Provisions of the final rule include:
- Beginning in 2015, CMS will pay for chronic care management (CCM) services separately for Medicare beneficiaries who have two or more significant, chronic conditions. The final rule establishes a payment rate for CCM services that may be billed up to once per month for each qualified patient. CCM services include communication and coordination among a care team, medication management, and consistent review of a patient’s plan of care.
- A new process for determining fee schedule payment rates will be established that will allow for greater public input and transparency prior to payment rates being set. The final rule allows the payment rates to go through notice and comment rulemaking prior to being adopted.
- The telehealth benefit will be expanded to include the annual wellness visits, psychoanalysis, psychotherapy, and prolonged evaluation and management services.
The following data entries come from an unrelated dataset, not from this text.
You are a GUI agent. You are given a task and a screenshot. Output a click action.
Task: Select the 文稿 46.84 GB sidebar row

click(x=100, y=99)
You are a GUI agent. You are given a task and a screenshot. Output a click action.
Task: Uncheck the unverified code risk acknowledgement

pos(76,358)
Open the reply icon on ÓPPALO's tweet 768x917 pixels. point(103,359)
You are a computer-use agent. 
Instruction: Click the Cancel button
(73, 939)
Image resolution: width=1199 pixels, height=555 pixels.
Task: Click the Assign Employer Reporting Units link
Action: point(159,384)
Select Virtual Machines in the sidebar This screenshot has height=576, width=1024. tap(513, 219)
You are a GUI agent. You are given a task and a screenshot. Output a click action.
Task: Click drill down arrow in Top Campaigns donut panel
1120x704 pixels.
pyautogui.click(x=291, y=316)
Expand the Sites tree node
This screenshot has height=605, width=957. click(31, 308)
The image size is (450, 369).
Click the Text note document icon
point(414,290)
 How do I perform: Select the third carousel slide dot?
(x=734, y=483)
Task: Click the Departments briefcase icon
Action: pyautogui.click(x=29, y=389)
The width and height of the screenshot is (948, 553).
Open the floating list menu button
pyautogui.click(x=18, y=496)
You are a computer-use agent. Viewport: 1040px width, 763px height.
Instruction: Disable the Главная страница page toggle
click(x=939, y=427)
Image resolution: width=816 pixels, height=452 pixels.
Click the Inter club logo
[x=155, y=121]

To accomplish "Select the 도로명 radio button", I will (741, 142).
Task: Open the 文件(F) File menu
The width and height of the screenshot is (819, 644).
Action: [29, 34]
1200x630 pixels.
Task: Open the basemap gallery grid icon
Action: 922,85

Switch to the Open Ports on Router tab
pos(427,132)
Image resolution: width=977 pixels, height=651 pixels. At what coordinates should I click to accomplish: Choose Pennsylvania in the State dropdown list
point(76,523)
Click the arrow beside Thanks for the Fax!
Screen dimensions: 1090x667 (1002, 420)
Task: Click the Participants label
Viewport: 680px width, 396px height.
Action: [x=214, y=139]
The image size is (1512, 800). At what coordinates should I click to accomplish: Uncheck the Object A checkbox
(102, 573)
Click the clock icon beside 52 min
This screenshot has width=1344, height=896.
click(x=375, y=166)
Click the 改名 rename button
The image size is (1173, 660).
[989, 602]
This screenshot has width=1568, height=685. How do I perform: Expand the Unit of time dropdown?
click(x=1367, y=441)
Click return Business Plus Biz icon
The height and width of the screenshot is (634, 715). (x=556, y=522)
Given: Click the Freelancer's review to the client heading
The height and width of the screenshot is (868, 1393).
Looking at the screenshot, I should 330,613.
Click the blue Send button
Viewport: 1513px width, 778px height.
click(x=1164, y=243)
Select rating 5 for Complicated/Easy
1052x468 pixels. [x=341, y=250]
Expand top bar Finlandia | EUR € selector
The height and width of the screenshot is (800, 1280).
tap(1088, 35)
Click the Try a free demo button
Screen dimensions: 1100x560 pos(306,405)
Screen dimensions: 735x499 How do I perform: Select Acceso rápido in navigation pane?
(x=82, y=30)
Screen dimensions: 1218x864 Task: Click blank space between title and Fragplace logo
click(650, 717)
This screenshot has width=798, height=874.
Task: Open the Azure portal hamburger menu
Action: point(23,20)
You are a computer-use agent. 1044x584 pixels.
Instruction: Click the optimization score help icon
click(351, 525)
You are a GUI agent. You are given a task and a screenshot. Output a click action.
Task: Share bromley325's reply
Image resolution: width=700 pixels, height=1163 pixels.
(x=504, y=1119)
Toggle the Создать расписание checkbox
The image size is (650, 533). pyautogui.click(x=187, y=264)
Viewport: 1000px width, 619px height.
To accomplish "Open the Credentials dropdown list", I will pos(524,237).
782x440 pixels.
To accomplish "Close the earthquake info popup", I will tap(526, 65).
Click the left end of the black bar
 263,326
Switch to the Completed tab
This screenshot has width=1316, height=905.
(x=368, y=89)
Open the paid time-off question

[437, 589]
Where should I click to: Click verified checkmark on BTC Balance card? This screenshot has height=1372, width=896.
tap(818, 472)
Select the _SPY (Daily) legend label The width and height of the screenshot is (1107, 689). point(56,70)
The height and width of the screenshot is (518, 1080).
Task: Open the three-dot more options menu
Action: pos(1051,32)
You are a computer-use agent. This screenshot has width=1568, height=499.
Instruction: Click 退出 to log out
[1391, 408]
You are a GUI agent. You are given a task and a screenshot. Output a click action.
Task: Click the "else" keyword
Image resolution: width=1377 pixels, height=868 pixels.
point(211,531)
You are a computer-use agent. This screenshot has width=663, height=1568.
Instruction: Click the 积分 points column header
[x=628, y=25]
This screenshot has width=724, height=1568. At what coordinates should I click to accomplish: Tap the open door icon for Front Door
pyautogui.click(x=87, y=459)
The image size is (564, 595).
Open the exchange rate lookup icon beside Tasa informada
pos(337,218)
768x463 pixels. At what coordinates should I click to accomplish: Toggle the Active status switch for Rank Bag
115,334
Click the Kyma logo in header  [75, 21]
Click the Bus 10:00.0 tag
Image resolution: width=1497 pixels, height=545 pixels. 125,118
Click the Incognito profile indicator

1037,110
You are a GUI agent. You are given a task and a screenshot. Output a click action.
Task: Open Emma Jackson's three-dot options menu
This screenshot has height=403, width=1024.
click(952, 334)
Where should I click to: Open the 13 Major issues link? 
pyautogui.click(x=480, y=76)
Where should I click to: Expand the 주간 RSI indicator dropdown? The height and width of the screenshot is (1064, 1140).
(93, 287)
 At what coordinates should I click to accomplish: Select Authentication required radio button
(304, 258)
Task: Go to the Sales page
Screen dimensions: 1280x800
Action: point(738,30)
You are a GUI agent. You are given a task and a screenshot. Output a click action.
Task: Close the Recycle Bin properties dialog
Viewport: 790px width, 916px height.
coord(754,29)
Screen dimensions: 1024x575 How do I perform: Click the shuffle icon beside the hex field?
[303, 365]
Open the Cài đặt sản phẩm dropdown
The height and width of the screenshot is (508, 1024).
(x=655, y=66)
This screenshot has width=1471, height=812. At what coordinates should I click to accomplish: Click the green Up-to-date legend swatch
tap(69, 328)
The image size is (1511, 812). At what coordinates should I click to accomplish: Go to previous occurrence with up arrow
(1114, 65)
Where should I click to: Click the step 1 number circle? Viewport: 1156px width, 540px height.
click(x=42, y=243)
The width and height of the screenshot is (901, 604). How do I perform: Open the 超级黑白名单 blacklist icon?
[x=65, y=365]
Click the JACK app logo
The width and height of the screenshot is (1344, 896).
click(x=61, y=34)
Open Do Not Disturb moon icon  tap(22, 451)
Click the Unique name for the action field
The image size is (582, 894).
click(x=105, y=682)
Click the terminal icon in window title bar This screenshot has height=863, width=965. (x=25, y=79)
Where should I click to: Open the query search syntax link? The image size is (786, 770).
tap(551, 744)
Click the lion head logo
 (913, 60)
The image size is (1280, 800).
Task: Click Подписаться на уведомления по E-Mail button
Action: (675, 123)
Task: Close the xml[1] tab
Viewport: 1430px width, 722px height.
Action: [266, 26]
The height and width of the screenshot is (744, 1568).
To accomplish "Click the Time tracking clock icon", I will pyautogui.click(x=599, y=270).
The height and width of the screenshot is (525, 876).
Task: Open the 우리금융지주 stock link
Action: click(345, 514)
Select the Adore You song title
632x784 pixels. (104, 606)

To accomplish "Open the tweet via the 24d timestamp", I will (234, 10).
In addition, the final rule establishes new requirements related to the 2017 Physician Quality Reporting System (PQRS) payment adjustment. Beginning in 2015, the program will apply a payment adjustment to professionals who do not report data on quality measures for particular professional services. CMS has also added the new measure that is defined as infection within 180 days of Cardiac Implantable Electronic Device (CIED) implantation, replacement or revision.